A volte il successo mediatico non basta. Lo testimonia la storia di Sophia Amoruso, imprenditrice che, allora 22enne, nel 2006 ha lanciato il sito di moda vintage Nasty Gal. Negli scorsi giorni il marchio ha presentato in Tribunale i documenti per far ricorso al Capitolo 11 della legge fallimentare statunitense. Un epilogo agli antipodi con la fortuna planetaria della Amoruso: la giovane è stata definita “La Cenerentola del Tech” dal New York Times, per Forbes è l’unica new entry del 2016 nella classifica delle donne Millennials che contano, mentre Netflix trasmetterà l’anno prossimo GirlBoss, la serie ispirata al suo libro autobiografico. La sua creatura, insomma, non è riuscita a brillare (almeno) di luce riflessa, anche se in un comunicato ufficiale l’-tailer annuncia di non volere chiudere del tutto i battenti.
Nasty Gal, dai 10 milioni di dollari di ricavi del 2010, già alla fine del 2015 ne fatturava 300 milioni. A seguire, però, ci sono state alcune scelte di business sbagliate: per esempio, la decisione di aprire store ‘reali’ a Los Angeles e quella di lanciare una propria label di fast fashion a discapito dei prodotti vintage, vero cuore del business di Nasty Gal. Nel tempo, poi, sono state avviate diverse cause per plagio da parte di marchi importanti, che hanno minato la credibilità del sito.
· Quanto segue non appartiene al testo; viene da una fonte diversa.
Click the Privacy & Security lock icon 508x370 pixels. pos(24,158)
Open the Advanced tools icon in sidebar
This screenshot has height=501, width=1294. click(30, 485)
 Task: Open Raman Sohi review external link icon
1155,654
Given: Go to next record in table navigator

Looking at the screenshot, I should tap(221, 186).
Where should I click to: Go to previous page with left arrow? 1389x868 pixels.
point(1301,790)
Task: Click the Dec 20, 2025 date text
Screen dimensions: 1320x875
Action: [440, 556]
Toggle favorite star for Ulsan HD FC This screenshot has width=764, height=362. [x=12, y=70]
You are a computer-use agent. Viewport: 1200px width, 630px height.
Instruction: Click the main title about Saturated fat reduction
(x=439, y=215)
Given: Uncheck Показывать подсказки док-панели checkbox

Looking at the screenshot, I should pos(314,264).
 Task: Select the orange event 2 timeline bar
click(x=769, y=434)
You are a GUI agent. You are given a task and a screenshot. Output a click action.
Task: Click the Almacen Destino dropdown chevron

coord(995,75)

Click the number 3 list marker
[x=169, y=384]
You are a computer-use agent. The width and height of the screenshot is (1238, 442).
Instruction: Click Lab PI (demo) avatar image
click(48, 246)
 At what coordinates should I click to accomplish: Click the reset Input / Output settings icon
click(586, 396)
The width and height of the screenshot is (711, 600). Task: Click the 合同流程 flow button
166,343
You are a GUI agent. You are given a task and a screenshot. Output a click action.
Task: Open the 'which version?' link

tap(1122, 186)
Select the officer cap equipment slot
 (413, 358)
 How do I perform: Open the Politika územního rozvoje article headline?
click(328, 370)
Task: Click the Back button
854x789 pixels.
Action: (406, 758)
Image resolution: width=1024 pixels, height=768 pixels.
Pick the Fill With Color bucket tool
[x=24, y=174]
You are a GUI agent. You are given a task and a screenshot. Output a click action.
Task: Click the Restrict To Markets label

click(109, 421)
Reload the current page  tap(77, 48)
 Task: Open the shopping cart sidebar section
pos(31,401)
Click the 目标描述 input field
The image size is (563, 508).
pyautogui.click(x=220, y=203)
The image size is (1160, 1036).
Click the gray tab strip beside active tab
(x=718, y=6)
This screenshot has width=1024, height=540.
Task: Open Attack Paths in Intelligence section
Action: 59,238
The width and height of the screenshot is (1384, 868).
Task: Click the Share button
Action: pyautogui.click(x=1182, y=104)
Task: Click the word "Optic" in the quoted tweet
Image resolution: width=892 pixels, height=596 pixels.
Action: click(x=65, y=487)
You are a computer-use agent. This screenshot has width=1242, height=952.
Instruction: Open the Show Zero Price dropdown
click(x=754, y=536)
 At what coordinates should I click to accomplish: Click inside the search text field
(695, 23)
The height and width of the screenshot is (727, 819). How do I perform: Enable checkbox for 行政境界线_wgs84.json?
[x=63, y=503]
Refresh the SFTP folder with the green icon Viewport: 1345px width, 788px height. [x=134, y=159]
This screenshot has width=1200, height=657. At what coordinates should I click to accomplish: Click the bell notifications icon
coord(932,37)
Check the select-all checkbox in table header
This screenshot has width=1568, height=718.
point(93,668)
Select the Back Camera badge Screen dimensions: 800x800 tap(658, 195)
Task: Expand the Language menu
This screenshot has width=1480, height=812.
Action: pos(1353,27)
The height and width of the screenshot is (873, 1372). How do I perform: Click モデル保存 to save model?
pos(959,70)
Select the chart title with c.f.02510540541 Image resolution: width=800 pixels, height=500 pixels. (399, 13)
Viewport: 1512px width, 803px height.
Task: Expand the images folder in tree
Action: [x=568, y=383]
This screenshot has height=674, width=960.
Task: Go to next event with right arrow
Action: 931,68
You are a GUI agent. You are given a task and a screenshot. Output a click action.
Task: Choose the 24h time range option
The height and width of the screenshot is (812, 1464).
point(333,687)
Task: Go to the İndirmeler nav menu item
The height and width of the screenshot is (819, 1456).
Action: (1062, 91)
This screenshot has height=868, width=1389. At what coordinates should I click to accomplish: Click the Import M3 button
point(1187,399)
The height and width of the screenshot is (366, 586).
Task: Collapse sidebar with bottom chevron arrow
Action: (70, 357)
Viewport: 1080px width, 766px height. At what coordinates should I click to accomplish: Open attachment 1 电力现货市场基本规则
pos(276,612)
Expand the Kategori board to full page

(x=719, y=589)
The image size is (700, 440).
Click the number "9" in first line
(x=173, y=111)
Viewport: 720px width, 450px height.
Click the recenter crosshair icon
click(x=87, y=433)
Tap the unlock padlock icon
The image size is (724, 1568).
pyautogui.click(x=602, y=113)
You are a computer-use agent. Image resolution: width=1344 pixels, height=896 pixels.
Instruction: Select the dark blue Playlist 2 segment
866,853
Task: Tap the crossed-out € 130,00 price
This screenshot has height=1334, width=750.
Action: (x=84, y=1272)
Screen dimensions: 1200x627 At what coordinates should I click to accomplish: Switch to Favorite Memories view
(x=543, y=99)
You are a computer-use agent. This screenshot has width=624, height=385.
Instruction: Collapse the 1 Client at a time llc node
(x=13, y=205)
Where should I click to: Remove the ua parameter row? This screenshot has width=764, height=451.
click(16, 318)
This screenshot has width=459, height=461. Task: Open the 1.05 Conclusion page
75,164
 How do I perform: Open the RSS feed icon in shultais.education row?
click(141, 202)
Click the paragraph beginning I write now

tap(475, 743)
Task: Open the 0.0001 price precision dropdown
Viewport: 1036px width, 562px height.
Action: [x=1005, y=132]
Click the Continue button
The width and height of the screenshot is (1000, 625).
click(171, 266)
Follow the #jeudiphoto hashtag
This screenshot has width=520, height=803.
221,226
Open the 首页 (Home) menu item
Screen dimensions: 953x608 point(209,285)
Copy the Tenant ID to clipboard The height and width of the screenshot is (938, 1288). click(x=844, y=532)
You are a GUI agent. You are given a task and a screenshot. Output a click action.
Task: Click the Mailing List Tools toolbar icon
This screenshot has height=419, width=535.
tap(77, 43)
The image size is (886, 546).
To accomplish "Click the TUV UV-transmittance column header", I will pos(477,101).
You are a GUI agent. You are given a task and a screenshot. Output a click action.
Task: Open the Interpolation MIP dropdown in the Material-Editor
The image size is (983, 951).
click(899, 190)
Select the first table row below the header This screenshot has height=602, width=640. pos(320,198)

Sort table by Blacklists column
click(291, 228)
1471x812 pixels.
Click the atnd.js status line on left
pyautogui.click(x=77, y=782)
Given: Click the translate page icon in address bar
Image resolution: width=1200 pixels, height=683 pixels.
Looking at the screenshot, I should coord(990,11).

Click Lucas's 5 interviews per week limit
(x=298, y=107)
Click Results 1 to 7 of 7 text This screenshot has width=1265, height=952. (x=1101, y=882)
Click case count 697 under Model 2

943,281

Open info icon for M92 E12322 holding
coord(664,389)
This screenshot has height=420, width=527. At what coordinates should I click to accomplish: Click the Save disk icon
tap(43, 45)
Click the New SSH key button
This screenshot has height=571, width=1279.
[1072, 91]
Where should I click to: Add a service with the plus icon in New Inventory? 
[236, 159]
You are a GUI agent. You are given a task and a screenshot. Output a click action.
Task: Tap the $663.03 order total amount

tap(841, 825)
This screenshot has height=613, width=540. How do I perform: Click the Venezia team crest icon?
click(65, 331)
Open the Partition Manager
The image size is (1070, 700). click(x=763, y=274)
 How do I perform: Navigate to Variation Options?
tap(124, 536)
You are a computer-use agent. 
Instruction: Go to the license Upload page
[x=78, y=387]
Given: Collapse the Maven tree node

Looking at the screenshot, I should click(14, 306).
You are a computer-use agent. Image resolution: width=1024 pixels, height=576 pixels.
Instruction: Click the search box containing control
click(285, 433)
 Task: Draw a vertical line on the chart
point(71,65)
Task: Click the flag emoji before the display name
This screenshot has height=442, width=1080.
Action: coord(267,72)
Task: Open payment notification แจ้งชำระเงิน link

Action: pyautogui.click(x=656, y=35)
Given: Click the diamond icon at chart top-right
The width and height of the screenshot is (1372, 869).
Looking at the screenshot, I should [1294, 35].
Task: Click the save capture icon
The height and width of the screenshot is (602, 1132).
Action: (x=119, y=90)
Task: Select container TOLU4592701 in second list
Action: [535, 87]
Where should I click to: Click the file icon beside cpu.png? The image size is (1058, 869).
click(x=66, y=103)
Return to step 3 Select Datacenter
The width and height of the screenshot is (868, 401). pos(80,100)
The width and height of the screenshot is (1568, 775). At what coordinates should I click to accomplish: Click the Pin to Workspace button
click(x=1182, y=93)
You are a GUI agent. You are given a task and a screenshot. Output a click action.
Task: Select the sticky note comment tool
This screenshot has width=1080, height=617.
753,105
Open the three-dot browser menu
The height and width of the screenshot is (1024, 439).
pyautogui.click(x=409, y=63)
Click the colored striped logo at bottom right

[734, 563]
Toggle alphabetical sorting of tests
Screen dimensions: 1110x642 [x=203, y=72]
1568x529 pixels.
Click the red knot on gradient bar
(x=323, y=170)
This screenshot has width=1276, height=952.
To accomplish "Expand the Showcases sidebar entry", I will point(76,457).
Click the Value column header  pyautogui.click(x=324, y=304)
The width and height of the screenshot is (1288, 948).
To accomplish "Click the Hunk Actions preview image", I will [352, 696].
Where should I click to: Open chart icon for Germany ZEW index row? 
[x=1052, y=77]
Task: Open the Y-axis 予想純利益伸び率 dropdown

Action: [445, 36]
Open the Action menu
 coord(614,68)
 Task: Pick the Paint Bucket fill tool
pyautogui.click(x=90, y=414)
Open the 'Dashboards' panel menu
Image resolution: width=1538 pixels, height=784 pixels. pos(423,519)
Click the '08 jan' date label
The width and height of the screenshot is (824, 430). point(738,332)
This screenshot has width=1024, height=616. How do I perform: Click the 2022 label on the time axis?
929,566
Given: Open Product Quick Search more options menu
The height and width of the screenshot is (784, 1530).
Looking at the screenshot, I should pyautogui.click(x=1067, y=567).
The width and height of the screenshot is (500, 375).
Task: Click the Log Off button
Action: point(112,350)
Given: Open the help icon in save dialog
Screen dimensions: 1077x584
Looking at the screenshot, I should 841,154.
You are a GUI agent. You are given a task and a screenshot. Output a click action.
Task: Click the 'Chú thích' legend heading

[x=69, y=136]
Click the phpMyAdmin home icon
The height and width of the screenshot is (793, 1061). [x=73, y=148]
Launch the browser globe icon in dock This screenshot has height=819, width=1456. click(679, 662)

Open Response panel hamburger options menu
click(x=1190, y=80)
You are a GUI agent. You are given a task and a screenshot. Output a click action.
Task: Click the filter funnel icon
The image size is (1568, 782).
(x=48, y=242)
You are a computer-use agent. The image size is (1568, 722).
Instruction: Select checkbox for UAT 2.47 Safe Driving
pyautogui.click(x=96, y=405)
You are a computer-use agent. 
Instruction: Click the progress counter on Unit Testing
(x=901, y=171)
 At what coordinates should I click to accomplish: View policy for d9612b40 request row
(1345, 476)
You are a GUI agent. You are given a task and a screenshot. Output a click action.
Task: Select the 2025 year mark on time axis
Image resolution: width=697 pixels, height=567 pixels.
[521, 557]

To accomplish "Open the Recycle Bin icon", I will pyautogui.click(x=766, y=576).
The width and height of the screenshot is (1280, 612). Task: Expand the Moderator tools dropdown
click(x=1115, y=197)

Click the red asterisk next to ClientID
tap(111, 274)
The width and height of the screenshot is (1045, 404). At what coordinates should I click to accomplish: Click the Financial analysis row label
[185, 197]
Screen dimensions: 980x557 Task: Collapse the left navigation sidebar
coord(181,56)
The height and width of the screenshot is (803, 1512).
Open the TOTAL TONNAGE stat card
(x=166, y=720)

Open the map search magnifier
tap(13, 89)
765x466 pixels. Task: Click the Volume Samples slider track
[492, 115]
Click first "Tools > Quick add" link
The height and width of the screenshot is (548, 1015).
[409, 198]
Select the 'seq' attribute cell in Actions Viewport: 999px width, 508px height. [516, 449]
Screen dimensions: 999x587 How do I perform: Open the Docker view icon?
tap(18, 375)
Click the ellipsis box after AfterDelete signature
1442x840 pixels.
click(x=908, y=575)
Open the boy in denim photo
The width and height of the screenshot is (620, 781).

Amoruso nel 2015 si era dimessa dal ruolo di AD, restando però presidente: adesso, non si conosce quale sarà il suo ruolo nella nuova fase di ristruttrazione aziendale. Anche sul destino dei negozi brick-and-mortar del brand aperti negli Stati Uniti c’è riserbo. “La nostra decisione di avviare una ristrutturazione supervisionata dalla Corte ci consentirà di affrontare i problemi di liquidità immediata, ristrutturare il nostro bilancio e le questioni strutturali, tra cui ridurre degli elevati costi di gestione», ha dichiarato il CEO Sheree Waterson in un comunicato ufficiale.